__Listed records__

<<<<

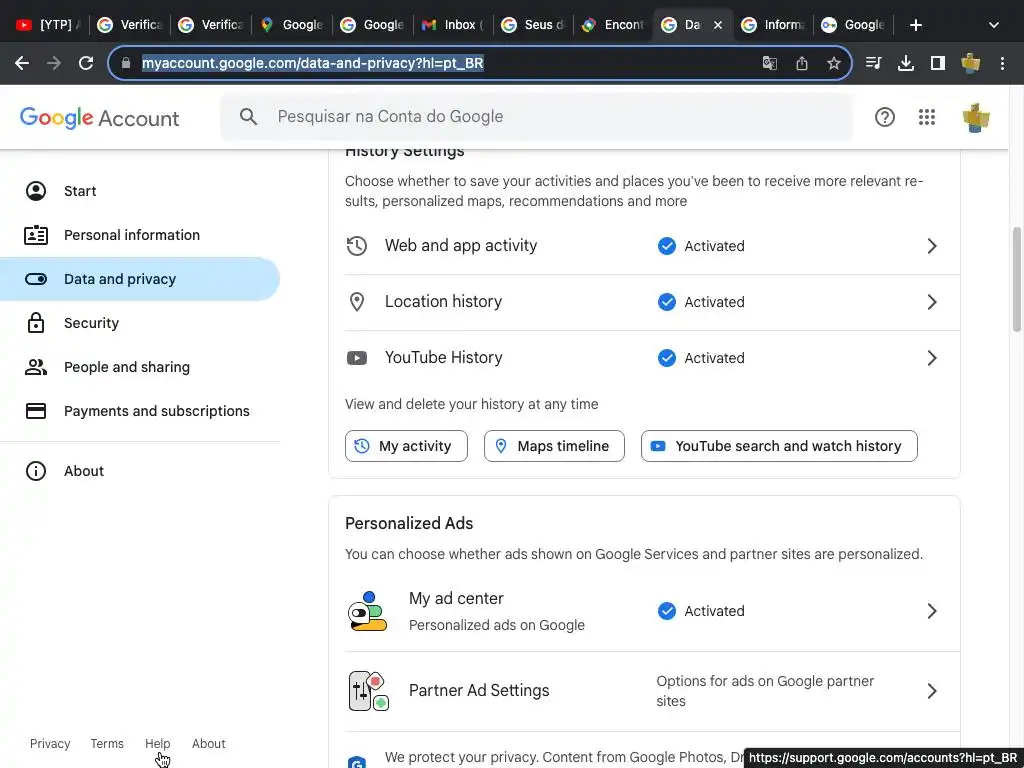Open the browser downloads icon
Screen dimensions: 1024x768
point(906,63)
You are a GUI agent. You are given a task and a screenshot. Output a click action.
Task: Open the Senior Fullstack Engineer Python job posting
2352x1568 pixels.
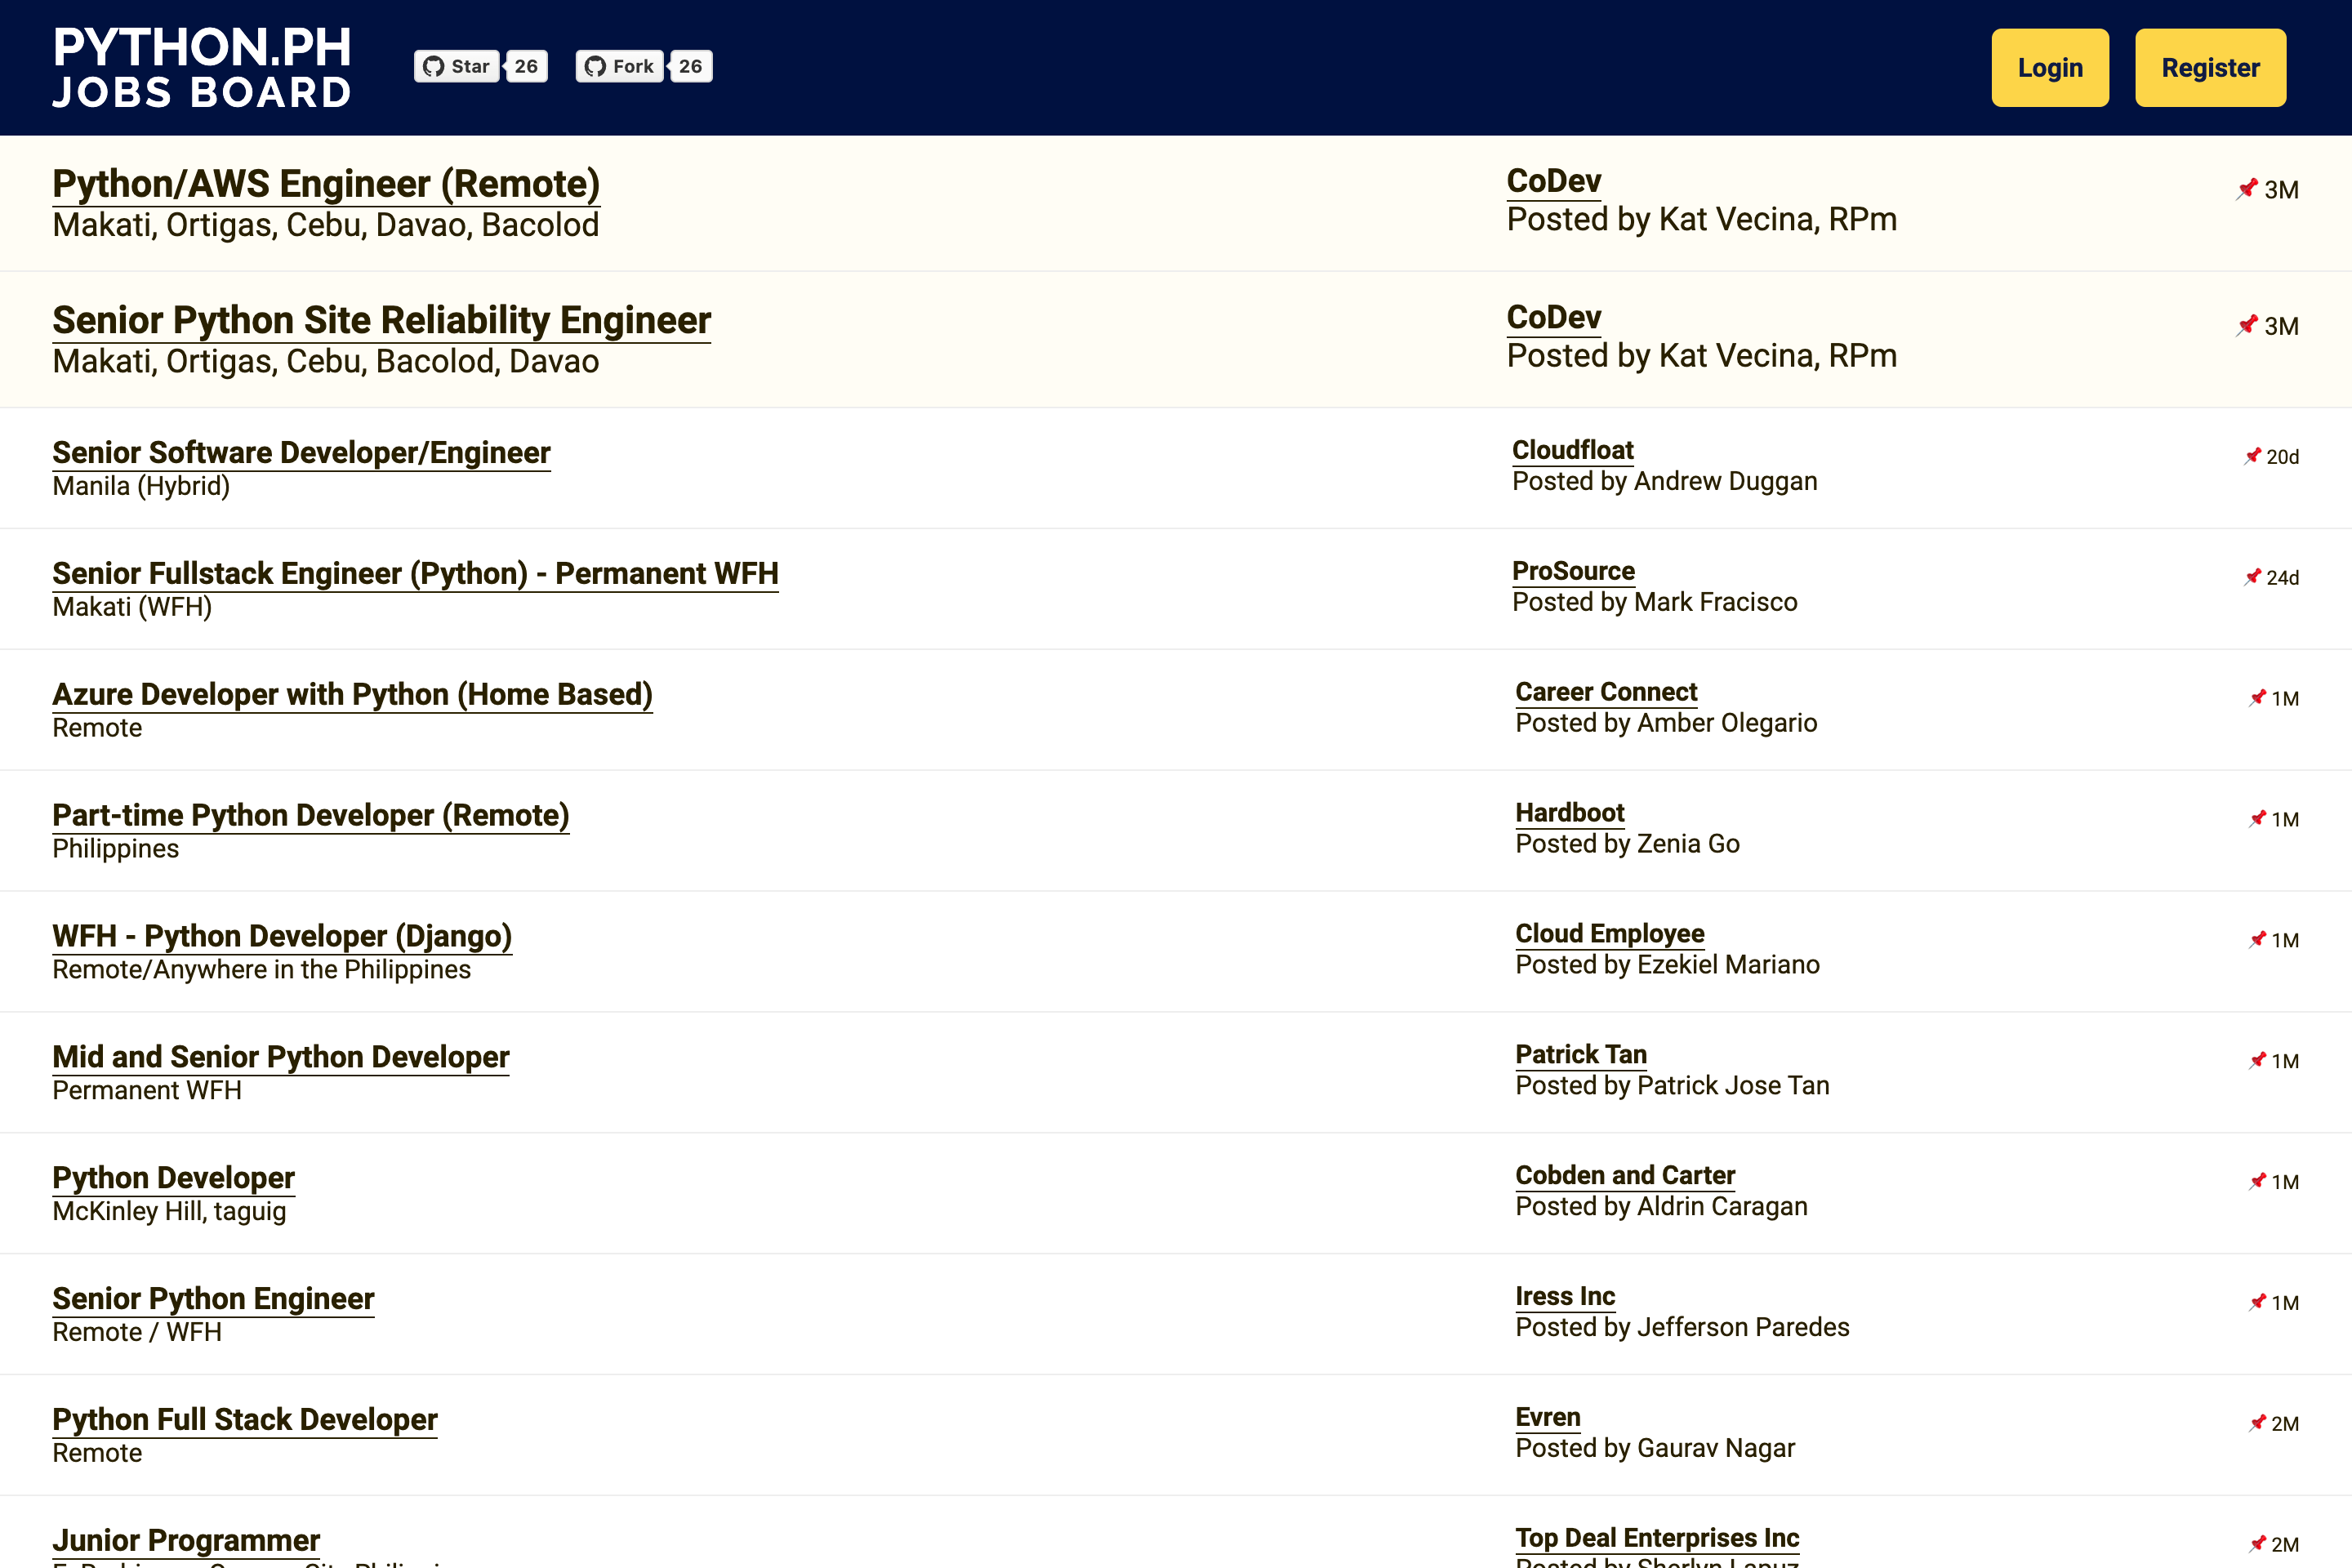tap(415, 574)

>>>>
<<<<

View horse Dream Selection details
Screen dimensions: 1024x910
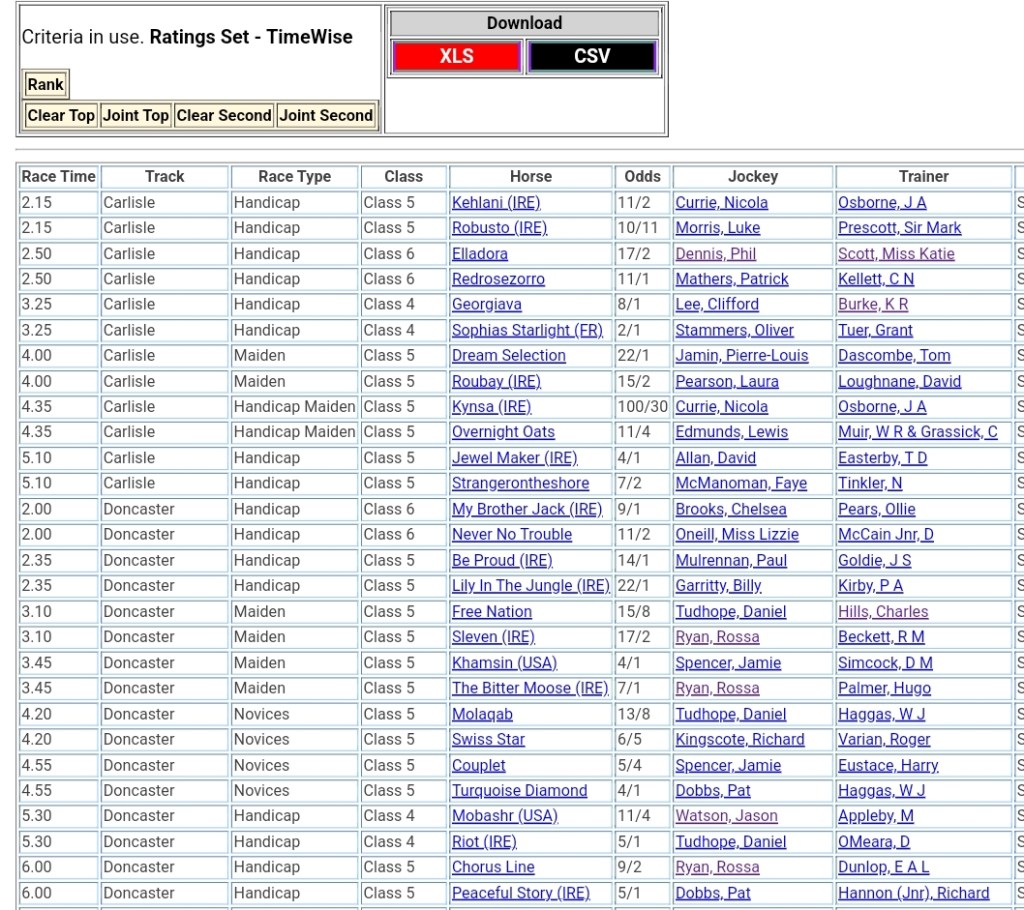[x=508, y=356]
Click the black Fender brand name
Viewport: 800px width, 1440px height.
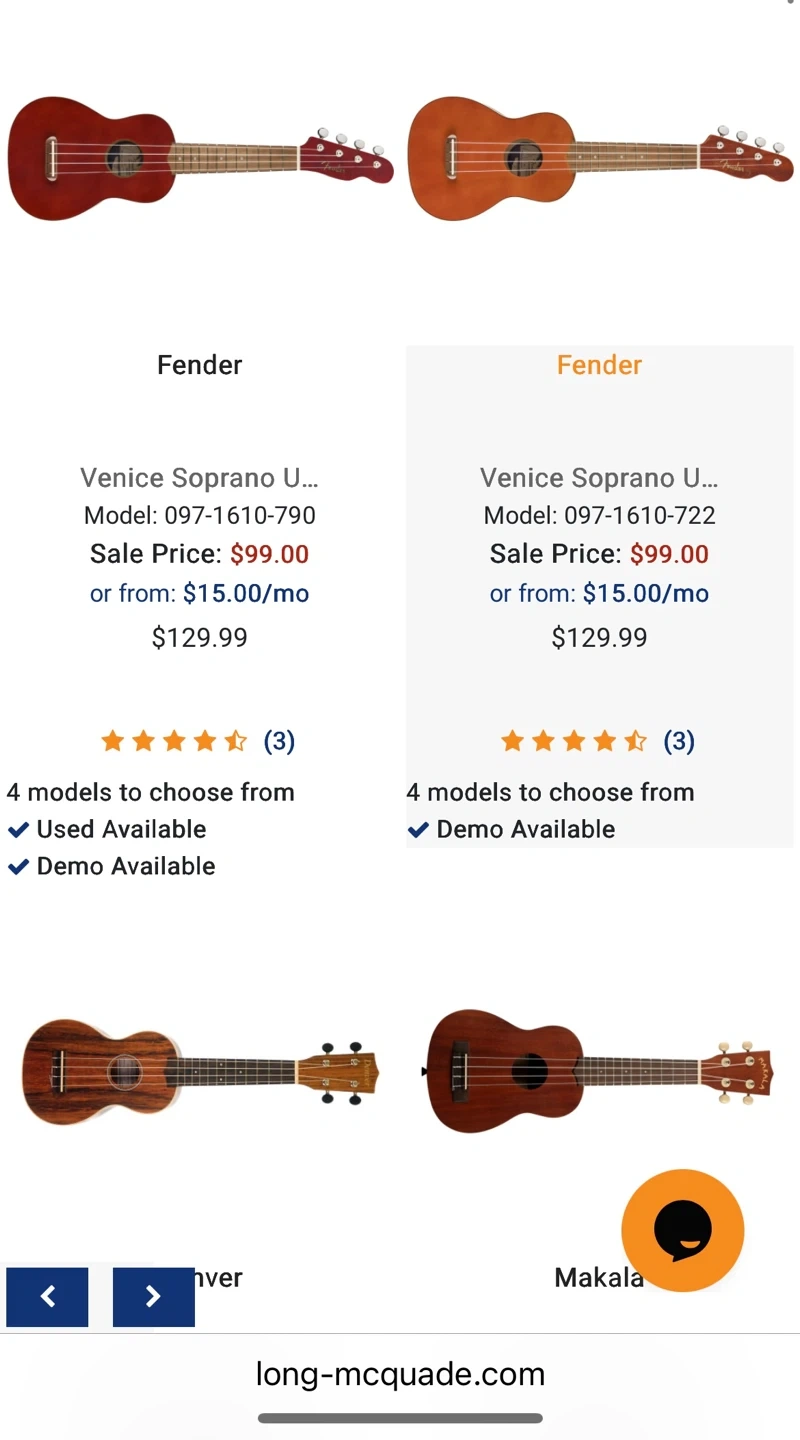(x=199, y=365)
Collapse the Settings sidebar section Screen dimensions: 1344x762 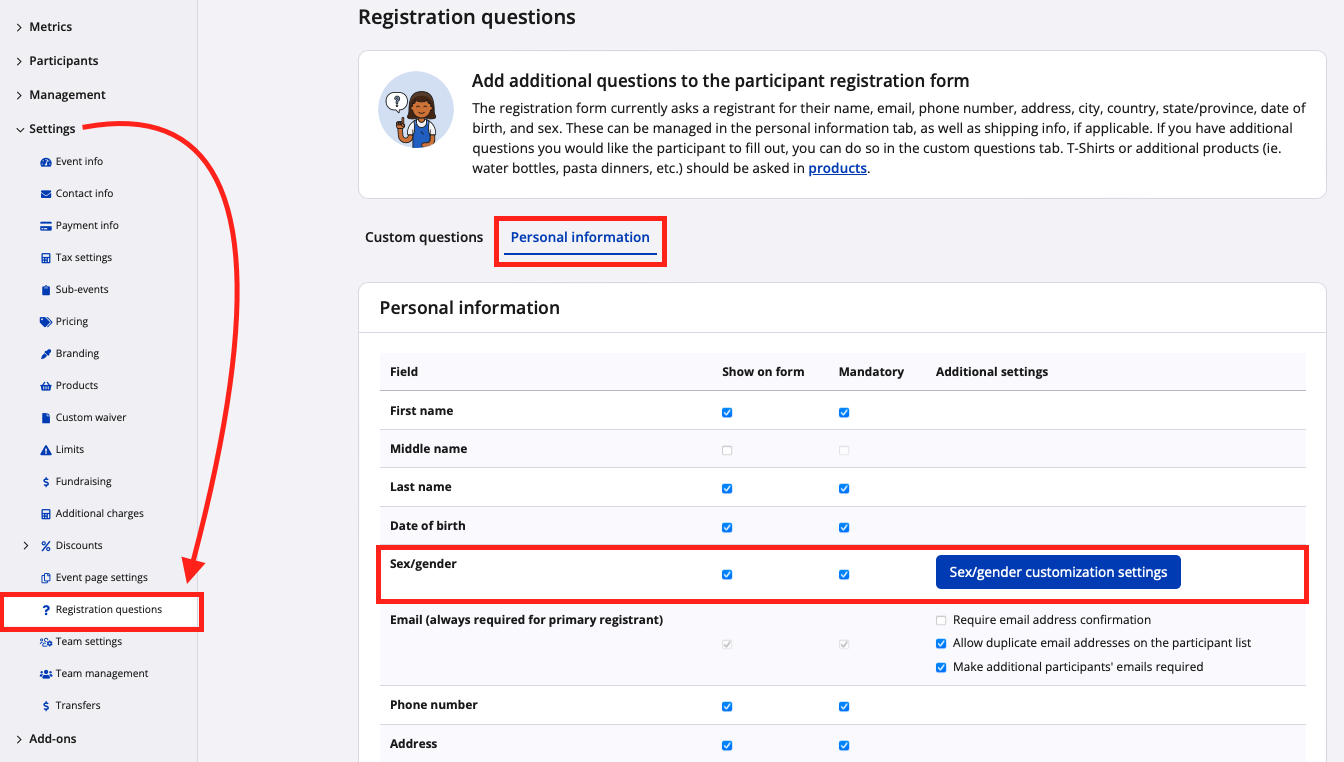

>>>>
<<<<

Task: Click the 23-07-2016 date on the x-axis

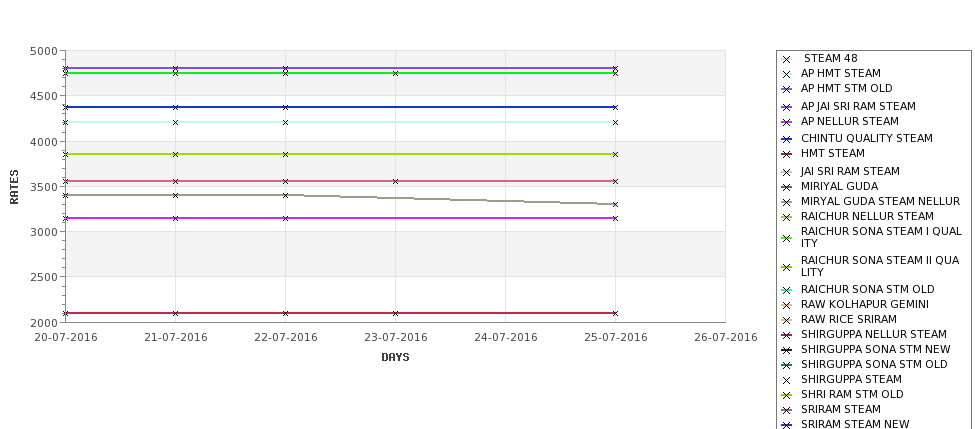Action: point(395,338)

>>>>

__Instructions to follow__
Beginning with the line holding "Screen dimensions: 1024x910" in the material above, restate word for word each line through the line holding "Collapse the Settings", and exclude pictures.

__Response to this exercise__
Screen dimensions: 1024x910
[x=508, y=356]
Click the black Fender brand name
Viewport: 800px width, 1440px height.
(x=199, y=365)
Collapse the Settings sidebar section Screen dimensions: 1344x762 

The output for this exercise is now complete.